As promised in last week’s post, this week I will begin to dig into the first of the four areas of Boundaries as I outlined them under the BASE model: Personal Boundaries. In keeping with what is often the natural emergence of things as we begin the conceptualization process, we will begin with ourselves. What are our Personal Boundaries, and how consistently do we recognize and adhere to them? As we consider this key question together, I will offer some guiding questions to help us along in the reflection/discovery process. In part 1, we will examine and interrogate the first two of four aspects of Personal Boundaries: Temporal and Kinetic. Later this week, in part 2, we will dig in to the Cognitive and Interpersonal aspects of Personal Boundaries. Toward the end of each part, I will close with an invitation to engage in some ongoing work over the course of the rest of the week, and also provide resource recommendations where I have them to offer. Without further preamble, let’s begin.

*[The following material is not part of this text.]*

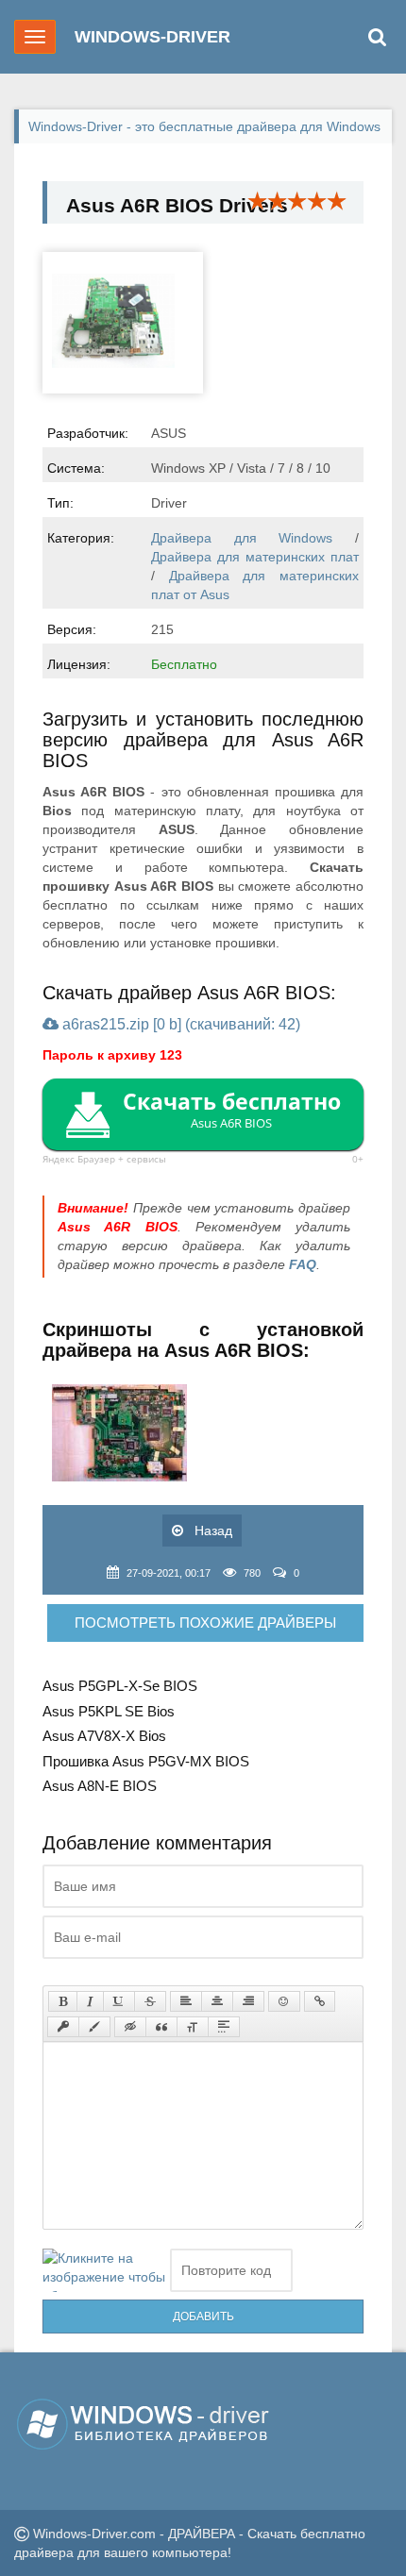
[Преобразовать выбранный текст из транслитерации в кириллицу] (193, 2026)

Temporal Personal Boundaries are concerned with how we organize and manage time for ourselves and those around us. Before we can properly understand this, however, it is necessary to better define our own relationship to time. We can begin by simply assessing our level of attunement to the passing of time. Consider your responses to the following questions in the context of not relying on a timepiece: How often are you confidently aware of what time of day it is? To what extent are you able to keep track of the duration of activities in which you engage? For instance, do you frequently feel misaligned, in terms of either mindset or activity/energy level, to the time of day in which you find yourself, whether late morning, mid-afternoon, or early evening? What about the passing of time? If you begin an activity, say sitting down to read a book or getting engrossed in preparing a meal, are you able to stop yourself in the midst of it and accurately assess for how long you have been engaged (in minutes or fractions of an hour, not seconds)? No particular answer is more or less valuable or important, but it is good to have a sense of this for yourself, as it can help you have a more faithful frame of how you personally interact and engage with time in your day to day life.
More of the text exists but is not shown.